RECORDS FOR THE TASK:
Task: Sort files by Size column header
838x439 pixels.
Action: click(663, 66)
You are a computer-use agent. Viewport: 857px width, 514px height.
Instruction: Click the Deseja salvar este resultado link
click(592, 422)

TASK: Could you copy out both items above, line for line and unchanged?

FULL SOLUTION:
Task: Sort files by Size column header
838x439 pixels.
Action: click(663, 66)
You are a computer-use agent. Viewport: 857px width, 514px height.
Instruction: Click the Deseja salvar este resultado link
click(592, 422)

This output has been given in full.